Board members Corbett Lawler, Terry Delano, Shelley Wells, Susan Jones and JoAnn Purser all voted in favor of the policy and procedures. Board member Minerva Trujillo was absent.
Parent Angela Garvin, who has advocated for the bill, was pleased with the board’s decision.
“This is a small step in the right direction. There’s still a long, hard road ahead, but passing of the board’s policy and procedures was absolutely necessary,” Garvin said.
Garvin and other special-needs parents have been frustrated with KISD’s perceived lack of urgency.
S.B. 507 BACKGROUND
Texas Senate Bill 507 became effective in August. Since then, six Killeen ISD families filed requests (two of the students are in the same classroom) to have monitors placed in their special education student’s classroom to protect the students from possible abuse or harassment.
The bill currently applies only to students who attend special education class for more than 50 percent of their academic day and have more than 50 percent of their curriculum taught in the same classroom by the same teacher.

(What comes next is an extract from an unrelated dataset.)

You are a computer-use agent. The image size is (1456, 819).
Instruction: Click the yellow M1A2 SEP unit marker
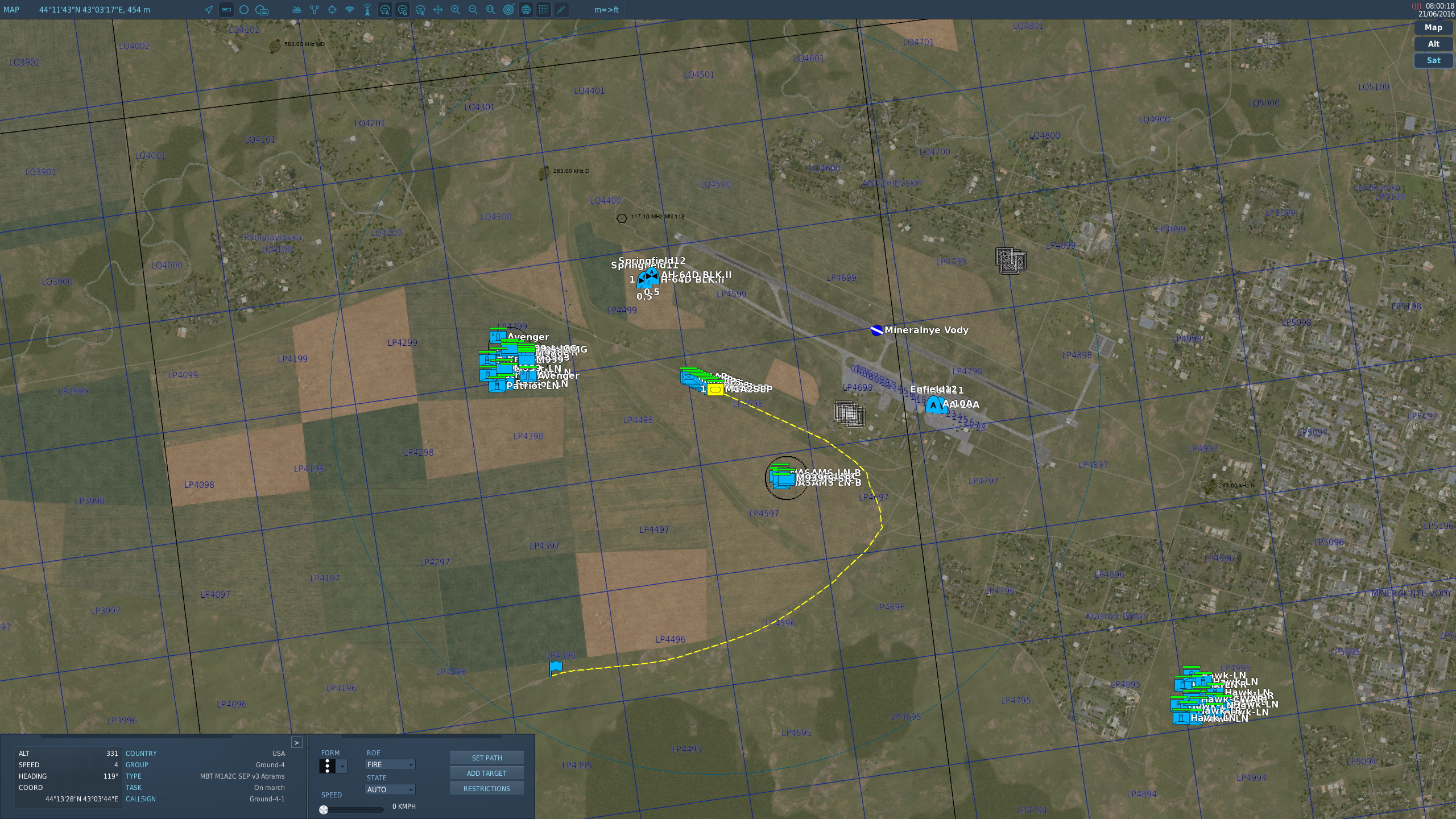point(715,390)
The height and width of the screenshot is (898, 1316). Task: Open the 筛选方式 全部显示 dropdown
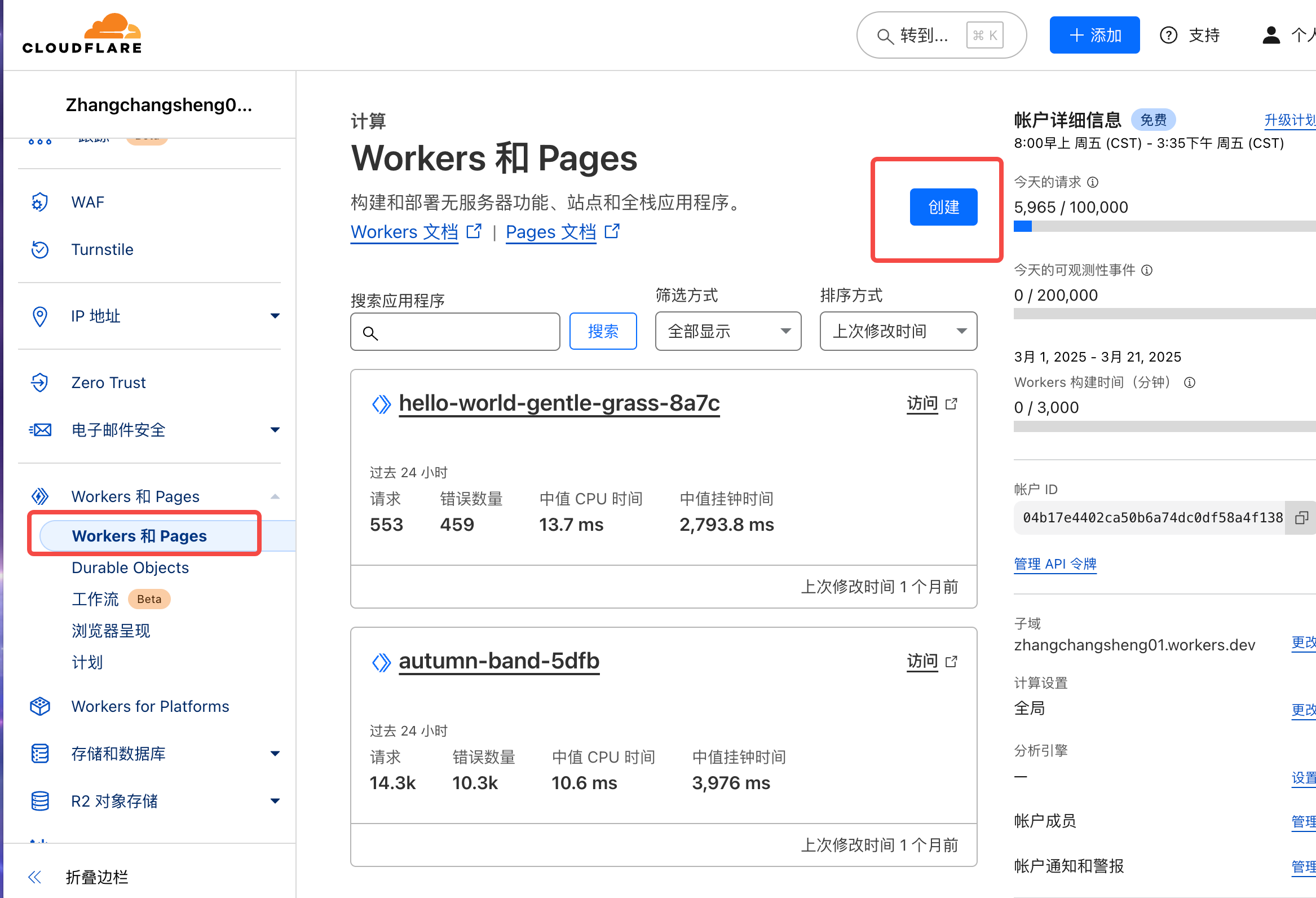(728, 332)
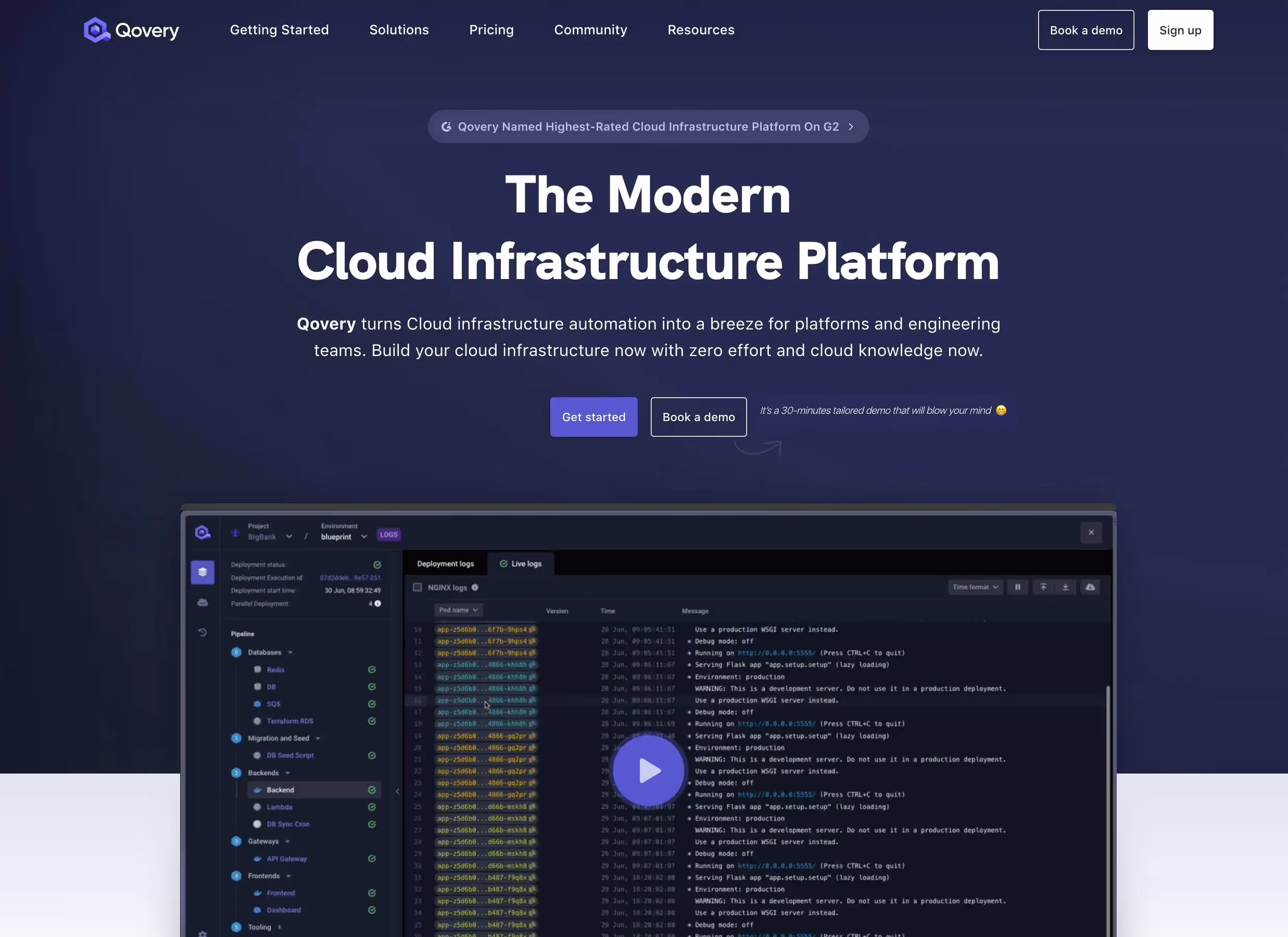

Some of the issues board members raised earlier included how the installations would be funded if the parents’ requests increased, potential concern of other parents who didn’t want their child monitored involuntarily in the same classroom, whether teachers would object to having their daily actions recorded and potentially critiqued by authority, and whether student privacy lines would be crossed.
At the previous board meeting, two of the board members had asked why cameras could not be installed in the five classrooms under discussion.
“I would favor installing the monitoring systems in the five classrooms requested, if our attorney advised Killeen ISD it is legal to proceed with doing so as we await the final guidelines from the state,” Wells said at the Oct. 11 meeting.
Purser had added these same sentiments, citing that showing good faith is one of the most important things board members need to do for parents who have special education children.
“Hopefully, this shows as a good sign that the district will do what’s expected of them and quickly install the cameras, because some of these teachers in the district are not following protocol. So we’ll see,” Garvin said Tuesday.